Das Bundesamt für Informatik (BIT) hat IBM einen freihändigen Zuschlag für die Beschaffung der Red-Hat-Plattform Openshift erteilt. Die Container-as-a-Service-Plattform, die derzeit in der Bundesverwaltung zum Einsatz komme, werde von Suse eingestellt. Es gebe kein geeignetes Nachfolgeprodukt der CaaS-Plattform, schreibt das BIT.

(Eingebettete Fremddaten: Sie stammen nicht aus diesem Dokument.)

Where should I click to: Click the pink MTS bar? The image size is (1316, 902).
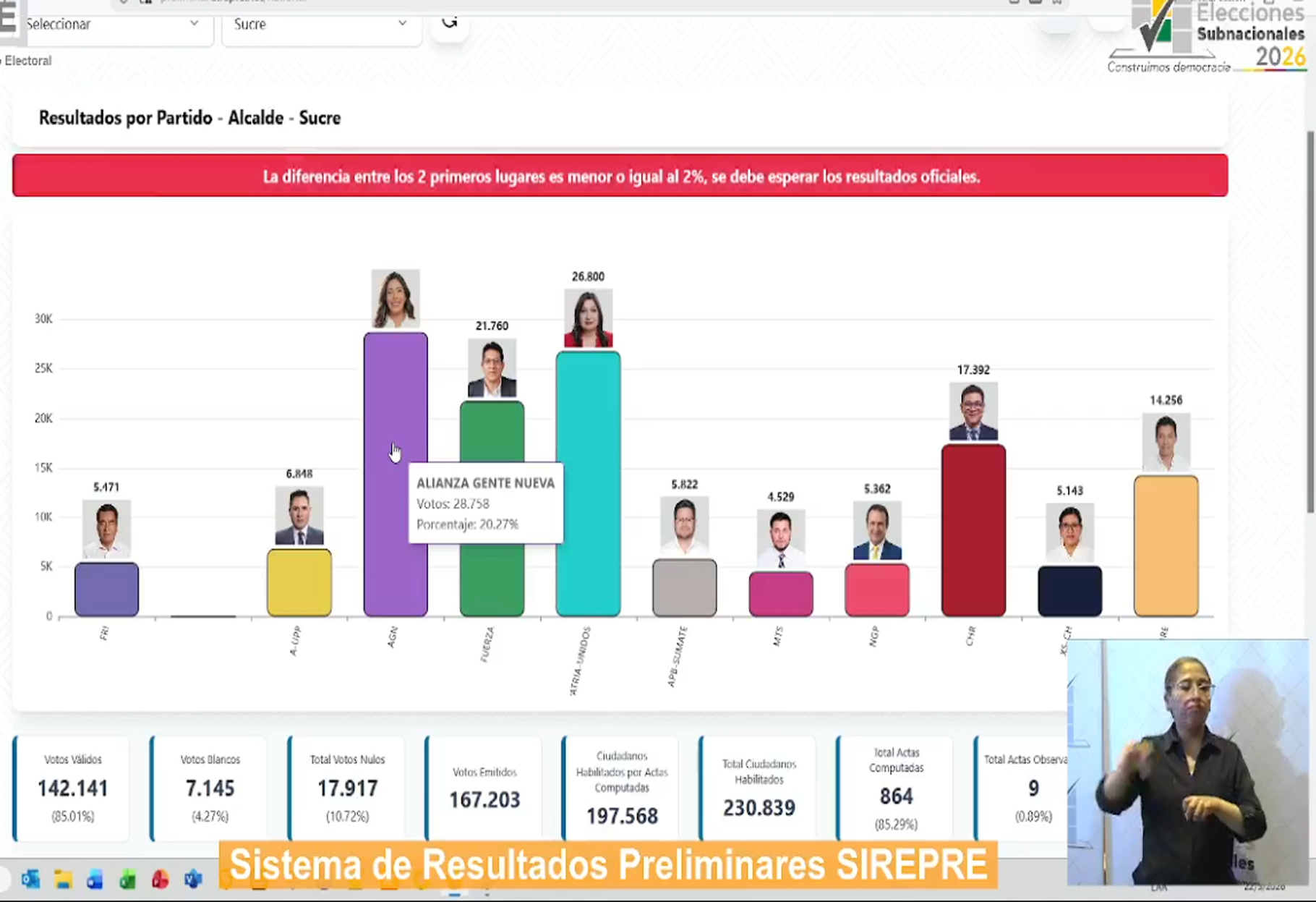(780, 594)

Das BIT hat sich aus mehreren Gründen für IBM und Red Hat entschieden, ist der entsprechenden Publikation auf Simap zu entnehmen. Seit mehreren Jahren würden beim Bund Red-Hat-Lösungen erfolgreich eingesetzt. Die Container-Plattform Openshift baue auf diesen Erfahrungen auf.
IBM habe sich in der Vergangenheit in verschiedenen Projekten das "zwingend notwendige Wissen über die komplexe Infrastruktur und Anwendungslandkarte" im BIT aufgebaut, heisst es weiter. Damit sei IBM als einziger Anbieter in der Lage, innerhalb der zur Verfügung stehenden Zeit die neue Container-Plattform zu erarbeiten und einzuführen.
Das Volumen des Zuschlags beträgt gut 16 Millionen Franken. Darin enthalten sind aber Optionen von gut 11 Millionen Franken. Man gehe davon aus, so das BIT, dass die optionale Leistung nicht in diesem Umfang bezogen werden müsse.